BEGIN Entries supplied

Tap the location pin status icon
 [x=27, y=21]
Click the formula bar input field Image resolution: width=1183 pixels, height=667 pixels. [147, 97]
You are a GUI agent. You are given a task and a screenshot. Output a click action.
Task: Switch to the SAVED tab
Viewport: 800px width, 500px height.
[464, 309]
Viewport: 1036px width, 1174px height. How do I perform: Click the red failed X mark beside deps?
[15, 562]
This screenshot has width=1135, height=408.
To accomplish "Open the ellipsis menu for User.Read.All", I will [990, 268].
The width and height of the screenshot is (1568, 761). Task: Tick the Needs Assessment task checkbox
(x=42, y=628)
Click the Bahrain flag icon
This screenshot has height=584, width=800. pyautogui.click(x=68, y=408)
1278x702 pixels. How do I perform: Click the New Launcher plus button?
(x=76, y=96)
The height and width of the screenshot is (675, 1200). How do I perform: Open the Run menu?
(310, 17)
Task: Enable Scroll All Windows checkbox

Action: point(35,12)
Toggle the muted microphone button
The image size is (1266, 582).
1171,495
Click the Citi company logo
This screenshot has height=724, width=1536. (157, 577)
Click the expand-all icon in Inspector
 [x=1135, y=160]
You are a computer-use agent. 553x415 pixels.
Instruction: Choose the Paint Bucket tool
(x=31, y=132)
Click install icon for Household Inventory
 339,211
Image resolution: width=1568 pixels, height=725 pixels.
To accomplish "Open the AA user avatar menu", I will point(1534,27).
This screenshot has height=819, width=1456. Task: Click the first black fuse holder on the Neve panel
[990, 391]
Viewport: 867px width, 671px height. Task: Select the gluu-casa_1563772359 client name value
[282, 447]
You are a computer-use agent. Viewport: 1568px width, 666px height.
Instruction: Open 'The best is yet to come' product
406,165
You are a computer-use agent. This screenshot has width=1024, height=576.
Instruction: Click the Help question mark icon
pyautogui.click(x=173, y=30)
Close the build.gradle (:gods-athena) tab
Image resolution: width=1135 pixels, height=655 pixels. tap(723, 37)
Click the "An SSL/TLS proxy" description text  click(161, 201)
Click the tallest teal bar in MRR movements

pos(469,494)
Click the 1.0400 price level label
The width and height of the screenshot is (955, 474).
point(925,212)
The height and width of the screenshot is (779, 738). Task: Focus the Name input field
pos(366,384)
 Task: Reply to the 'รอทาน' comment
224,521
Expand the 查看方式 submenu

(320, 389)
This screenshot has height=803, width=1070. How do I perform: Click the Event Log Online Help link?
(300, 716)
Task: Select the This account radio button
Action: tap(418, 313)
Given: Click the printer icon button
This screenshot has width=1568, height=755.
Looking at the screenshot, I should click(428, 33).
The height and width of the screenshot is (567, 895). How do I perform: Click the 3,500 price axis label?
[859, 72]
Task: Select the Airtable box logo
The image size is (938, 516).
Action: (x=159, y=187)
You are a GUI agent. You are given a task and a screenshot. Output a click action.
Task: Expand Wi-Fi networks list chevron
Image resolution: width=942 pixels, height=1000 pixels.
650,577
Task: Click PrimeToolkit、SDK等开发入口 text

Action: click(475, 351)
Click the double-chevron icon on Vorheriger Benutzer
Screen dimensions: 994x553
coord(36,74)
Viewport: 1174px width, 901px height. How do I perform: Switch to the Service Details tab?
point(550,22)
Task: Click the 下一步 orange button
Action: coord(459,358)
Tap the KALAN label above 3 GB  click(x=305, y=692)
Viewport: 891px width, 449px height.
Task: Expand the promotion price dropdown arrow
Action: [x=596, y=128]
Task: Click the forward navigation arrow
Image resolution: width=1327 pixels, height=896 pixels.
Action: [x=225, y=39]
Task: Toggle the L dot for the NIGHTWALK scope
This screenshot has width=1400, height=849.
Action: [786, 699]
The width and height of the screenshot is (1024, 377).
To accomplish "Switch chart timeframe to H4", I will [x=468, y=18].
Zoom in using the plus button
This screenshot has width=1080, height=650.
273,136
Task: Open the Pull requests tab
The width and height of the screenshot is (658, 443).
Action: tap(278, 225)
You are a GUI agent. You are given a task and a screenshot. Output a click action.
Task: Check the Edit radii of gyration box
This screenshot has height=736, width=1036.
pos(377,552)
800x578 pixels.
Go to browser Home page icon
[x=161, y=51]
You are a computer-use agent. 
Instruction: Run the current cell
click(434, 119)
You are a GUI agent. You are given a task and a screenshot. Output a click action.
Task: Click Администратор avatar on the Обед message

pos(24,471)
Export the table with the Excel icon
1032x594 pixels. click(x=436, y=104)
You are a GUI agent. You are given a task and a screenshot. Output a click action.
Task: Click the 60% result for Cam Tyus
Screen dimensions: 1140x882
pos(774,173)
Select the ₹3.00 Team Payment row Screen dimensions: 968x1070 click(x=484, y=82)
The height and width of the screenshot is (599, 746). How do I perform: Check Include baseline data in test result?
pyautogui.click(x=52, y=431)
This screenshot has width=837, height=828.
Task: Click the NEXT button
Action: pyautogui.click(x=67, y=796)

END Entries supplied

▸ **Exercise directions**: Rewrite all the records above, changing every occurrence of "computer-use agent" to "desktop assistant" and leaving everything else unchanged.

▸ **Solution to the exercise**:
Tap the location pin status icon
 [x=27, y=21]
Click the formula bar input field Image resolution: width=1183 pixels, height=667 pixels. [147, 97]
You are a GUI agent. You are given a task and a screenshot. Output a click action.
Task: Switch to the SAVED tab
Viewport: 800px width, 500px height.
[464, 309]
Viewport: 1036px width, 1174px height. How do I perform: Click the red failed X mark beside deps?
[15, 562]
This screenshot has width=1135, height=408.
To accomplish "Open the ellipsis menu for User.Read.All", I will [990, 268].
The width and height of the screenshot is (1568, 761). Task: Tick the Needs Assessment task checkbox
(x=42, y=628)
Click the Bahrain flag icon
This screenshot has height=584, width=800. pyautogui.click(x=68, y=408)
1278x702 pixels. How do I perform: Click the New Launcher plus button?
(x=76, y=96)
The height and width of the screenshot is (675, 1200). How do I perform: Open the Run menu?
(310, 17)
Task: Enable Scroll All Windows checkbox

Action: point(35,12)
Toggle the muted microphone button
The image size is (1266, 582).
1171,495
Click the Citi company logo
This screenshot has height=724, width=1536. (157, 577)
Click the expand-all icon in Inspector
 [x=1135, y=160]
You are a desktop assistant. 553x415 pixels.
Instruction: Choose the Paint Bucket tool
(x=31, y=132)
Click install icon for Household Inventory
 339,211
Image resolution: width=1568 pixels, height=725 pixels.
To accomplish "Open the AA user avatar menu", I will point(1534,27).
This screenshot has height=819, width=1456. Task: Click the first black fuse holder on the Neve panel
[990, 391]
Viewport: 867px width, 671px height. Task: Select the gluu-casa_1563772359 client name value
[282, 447]
You are a desktop assistant. Viewport: 1568px width, 666px height.
Instruction: Open 'The best is yet to come' product
406,165
You are a desktop assistant. This screenshot has width=1024, height=576.
Instruction: Click the Help question mark icon
pyautogui.click(x=173, y=30)
Close the build.gradle (:gods-athena) tab
Image resolution: width=1135 pixels, height=655 pixels. tap(723, 37)
Click the "An SSL/TLS proxy" description text  click(161, 201)
Click the tallest teal bar in MRR movements

pos(469,494)
Click the 1.0400 price level label
The width and height of the screenshot is (955, 474).
point(925,212)
The height and width of the screenshot is (779, 738). Task: Focus the Name input field
pos(366,384)
 Task: Reply to the 'รอทาน' comment
224,521
Expand the 查看方式 submenu

(320, 389)
This screenshot has height=803, width=1070. How do I perform: Click the Event Log Online Help link?
(300, 716)
Task: Select the This account radio button
Action: tap(418, 313)
Given: Click the printer icon button
This screenshot has width=1568, height=755.
Looking at the screenshot, I should click(428, 33).
The height and width of the screenshot is (567, 895). How do I perform: Click the 3,500 price axis label?
[859, 72]
Task: Select the Airtable box logo
The image size is (938, 516).
Action: (x=159, y=187)
You are a GUI agent. You are given a task and a screenshot. Output a click action.
Task: Expand Wi-Fi networks list chevron
Image resolution: width=942 pixels, height=1000 pixels.
650,577
Task: Click PrimeToolkit、SDK等开发入口 text

Action: click(475, 351)
Click the double-chevron icon on Vorheriger Benutzer
Screen dimensions: 994x553
coord(36,74)
Viewport: 1174px width, 901px height. How do I perform: Switch to the Service Details tab?
point(550,22)
Task: Click the 下一步 orange button
Action: coord(459,358)
Tap the KALAN label above 3 GB  click(x=305, y=692)
Viewport: 891px width, 449px height.
Task: Expand the promotion price dropdown arrow
Action: [x=596, y=128]
Task: Click the forward navigation arrow
Image resolution: width=1327 pixels, height=896 pixels.
Action: [x=225, y=39]
Task: Toggle the L dot for the NIGHTWALK scope
This screenshot has width=1400, height=849.
Action: [786, 699]
The width and height of the screenshot is (1024, 377).
To accomplish "Switch chart timeframe to H4", I will [x=468, y=18].
Zoom in using the plus button
This screenshot has width=1080, height=650.
273,136
Task: Open the Pull requests tab
The width and height of the screenshot is (658, 443).
Action: tap(278, 225)
You are a GUI agent. You are given a task and a screenshot. Output a click action.
Task: Check the Edit radii of gyration box
This screenshot has height=736, width=1036.
pos(377,552)
800x578 pixels.
Go to browser Home page icon
[x=161, y=51]
You are a desktop assistant. 
Instruction: Run the current cell
click(434, 119)
You are a GUI agent. You are given a task and a screenshot. Output a click action.
Task: Click Администратор avatar on the Обед message

pos(24,471)
Export the table with the Excel icon
1032x594 pixels. click(x=436, y=104)
You are a GUI agent. You are given a task and a screenshot. Output a click action.
Task: Click the 60% result for Cam Tyus
Screen dimensions: 1140x882
pos(774,173)
Select the ₹3.00 Team Payment row Screen dimensions: 968x1070 click(x=484, y=82)
The height and width of the screenshot is (599, 746). How do I perform: Check Include baseline data in test result?
pyautogui.click(x=52, y=431)
This screenshot has width=837, height=828.
Task: Click the NEXT button
Action: pyautogui.click(x=67, y=796)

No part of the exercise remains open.